Box cover of the first edition, 1998

Titanic: The Board Game is a board game published by Universal Games in 1998 that is based on the 1912 sinking of the Titanic. The game was commercially popular, and a reprint was released in 2012. However, critical reviews towards its gameplay and strategy were mixed.

== Gameplay ==
===Object of the game===
The six players take the role of six fictitious passengers aboard the RMS Titanic. Moving around the Board, players must collect several items in order to move up to the First Class areas towards the lifeboats. Once all of these have been acquired, players can move to other areas of the Board and head to the Lifeboats. The first to reach the Lifeboats is the winner.
The remaining survivor with the most money may be the second-place winner. Though the game continues until only one player has yet to reach their life boat; that player goes down with the ship.

===Areas on the board===
The board has a layout similar to the RMS Titanic. In the Second Class areas (where the game starts), there are several rooms for players to enter:

- Player's Suite
- Purser's Office
- Passport Office
- Safety Office
- Steerage (Players who enter Steerage must pay $200 to return to 2nd Class)
- Jail (Players in Jail lose a turn)

The Wireless Room cannot be accessed by Players, but is used for Telegram Cards, that instruct Players on where to go, whom to pay or who pays you money.

Once in 1st Class, players are paid $200, and must pass through a route towards the lifeboats:

- The Gymnasium
- The First Class Lounge
- The Captain's Quarters
- The Smoking Room
- The Dining Room
- The Bridge
- The Poop Deck

After this, players may enter the lifeboats and the game is over.

===Other playing cards===

- Gossip Cards - These cards act similarly to the Telegram cards, but in the form of passenger conversations. Payment, for example, is written in the form of bribery, or instructions on movement can be seen as instructing a Player to follow another more suspicious character.
- Bellhops - The Bellhop tokens can be used to evade Steerage or moving to an undesirable place. However, they cannot be used as an exchange for money. Bellhop tokens are given free of charge to players whenever they land on a Bellhop space on the Board or are gifted one via telegram.

==Publication history==
Titanic: The Board Game was designed by Sandra Gentry and Valen Brost, and was released by Universal Games in 1998 in North America, the UK, and France (where it was titled Titanic: le jeu.)

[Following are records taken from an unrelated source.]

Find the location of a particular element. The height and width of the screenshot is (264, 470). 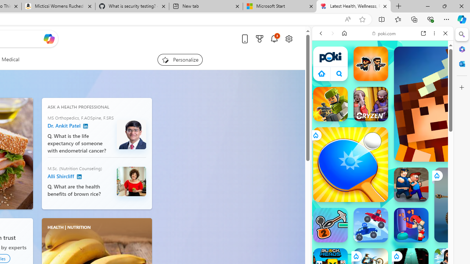

'Class: B_5ykBA46kDOxiz_R9wm' is located at coordinates (339, 73).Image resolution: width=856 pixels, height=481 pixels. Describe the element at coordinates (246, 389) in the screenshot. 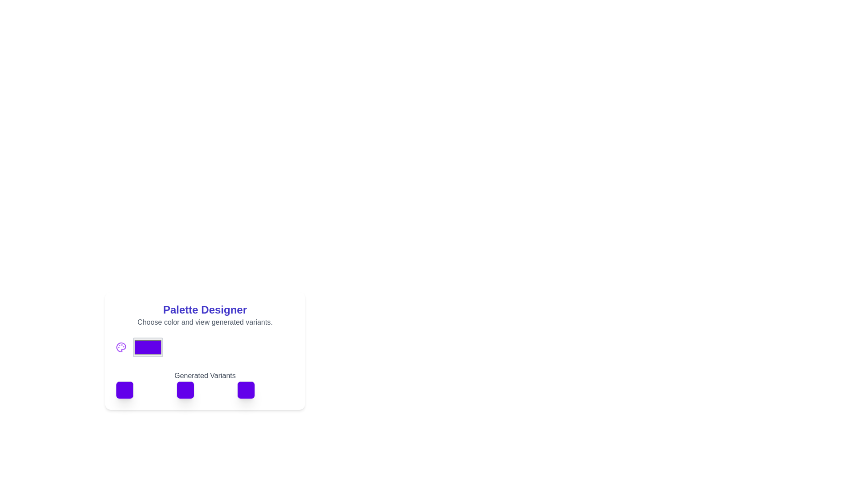

I see `the third purple square with rounded corners in the bottom section of the 'Generated Variants' card` at that location.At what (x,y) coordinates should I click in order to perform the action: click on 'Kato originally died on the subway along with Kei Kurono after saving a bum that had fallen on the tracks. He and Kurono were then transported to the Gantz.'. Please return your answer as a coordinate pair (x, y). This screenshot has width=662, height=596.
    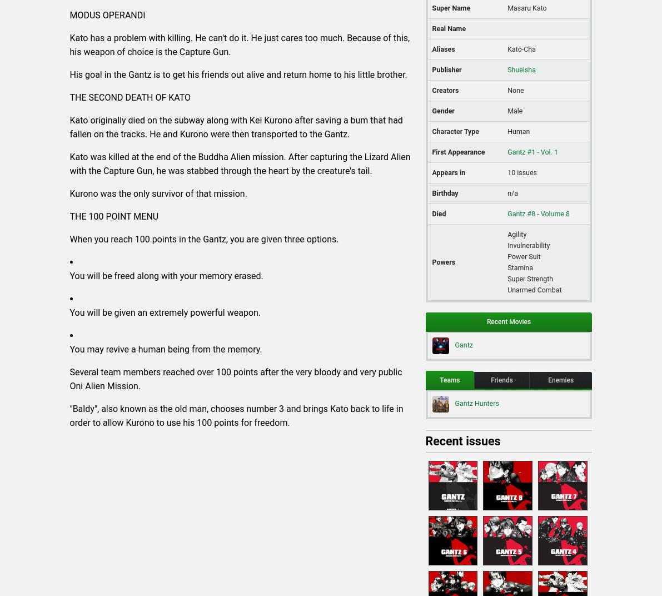
    Looking at the image, I should click on (235, 127).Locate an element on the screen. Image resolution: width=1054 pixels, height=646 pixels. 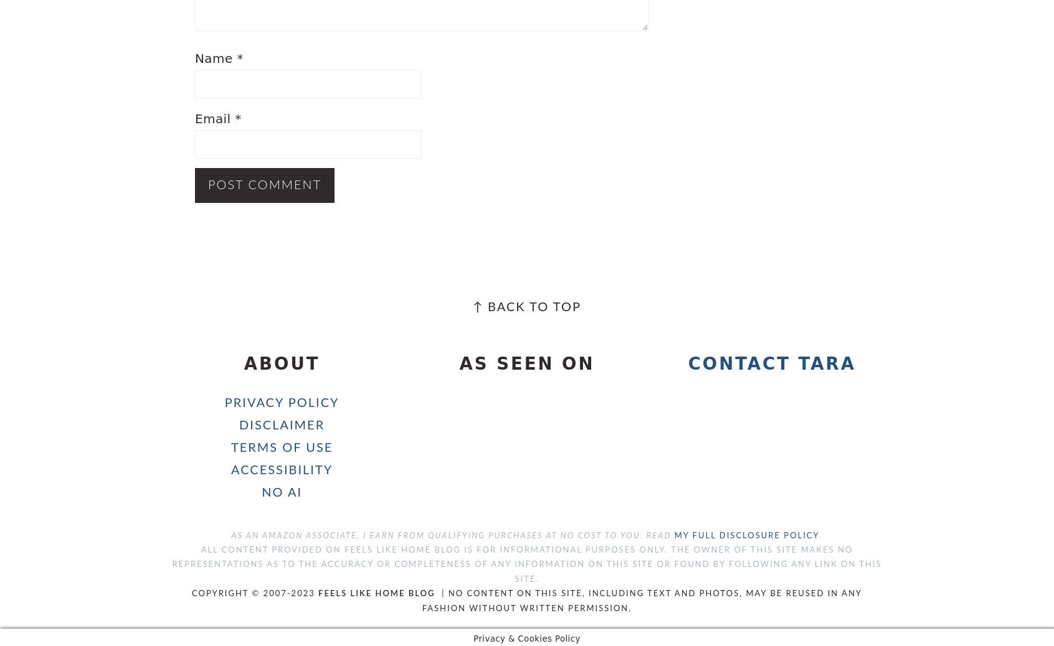
'my full disclosure policy' is located at coordinates (745, 536).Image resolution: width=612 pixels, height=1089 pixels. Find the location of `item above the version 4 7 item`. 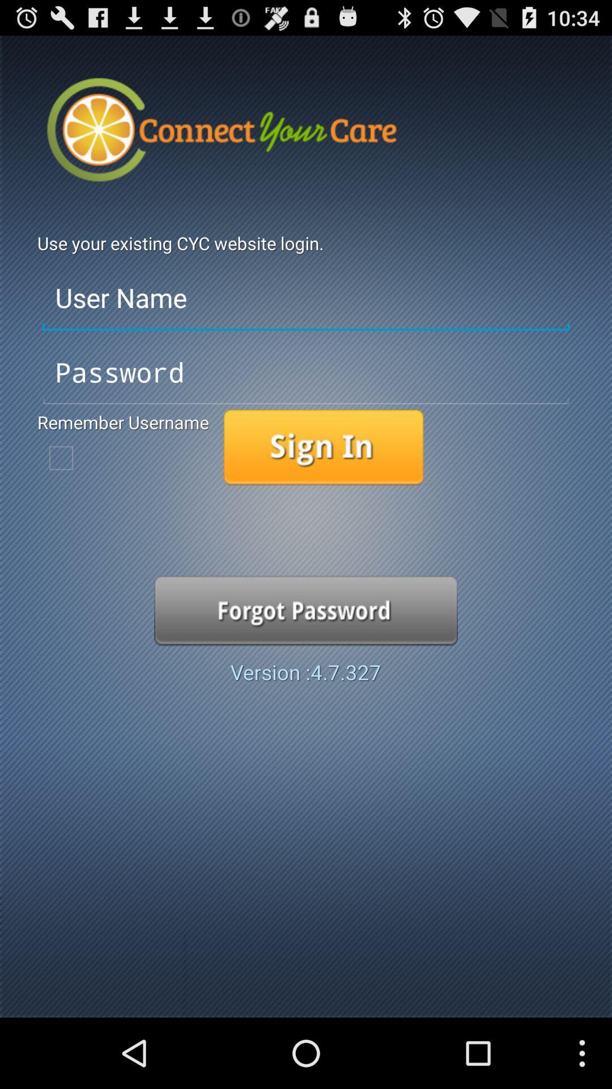

item above the version 4 7 item is located at coordinates (306, 610).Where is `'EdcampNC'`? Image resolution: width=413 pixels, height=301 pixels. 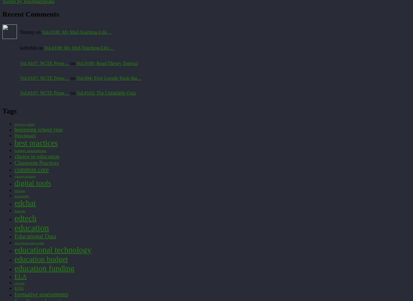
'EdcampNC' is located at coordinates (22, 195).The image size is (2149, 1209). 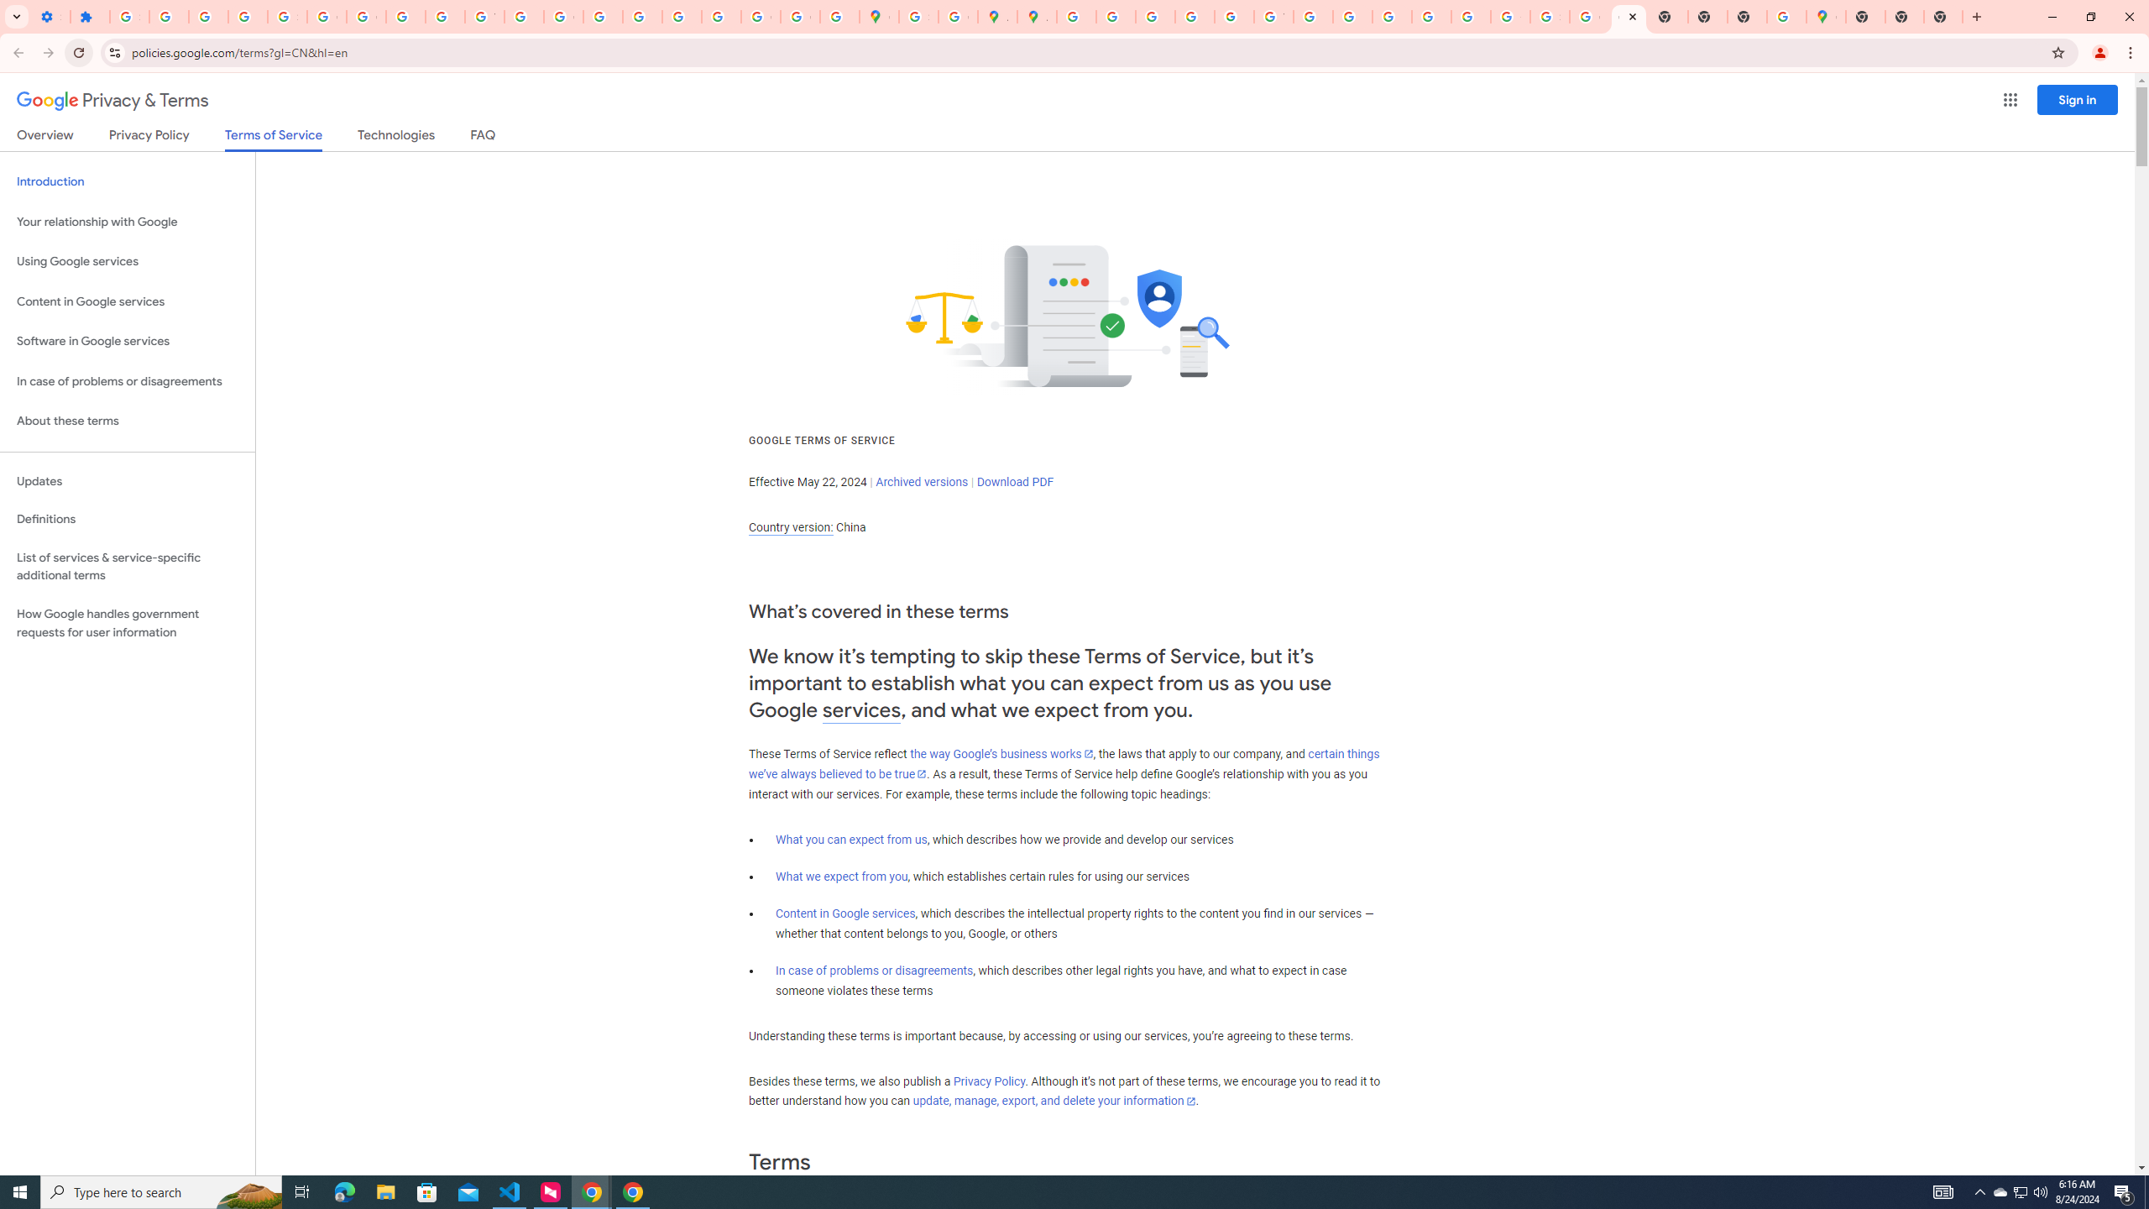 I want to click on 'Your relationship with Google', so click(x=127, y=222).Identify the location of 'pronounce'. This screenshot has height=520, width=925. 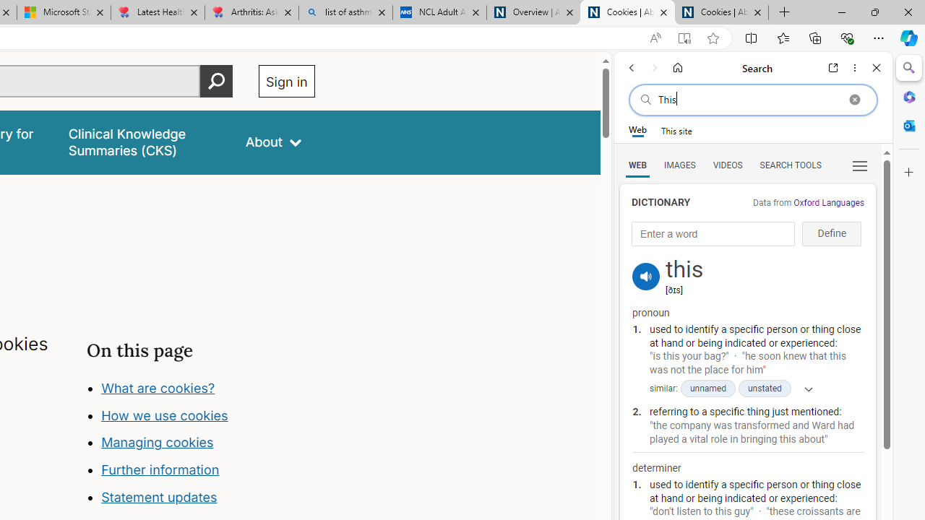
(645, 277).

To coincide with the centennial of the sinking, Universal released Titanic: The Board Game Centennial Edition in late 2012.

==Reception==
The game was very successful in 1998, selling 300,000 units, and becoming one of the top five selling games at Toys "R" Us that year.

Not everyone was enamored of the game. Tom Snider, writing for the Mansfield News Journal, praised the game's artwork and presentation, but was uncomfortable with the concept of turning a tragedy into a game, finding "the subject matter and the game's object unsettling [...] I felt like I was belittling the memories of those who suffered during this disaster." He described the gameplay as "a bizarre mix of the stagnant meeting the complex."

Zillions gave the game an overall positive review, praising the game's variety and suspenseful, surprising gameplay, although criticizing the lengthy playing time and over-reliance on luck.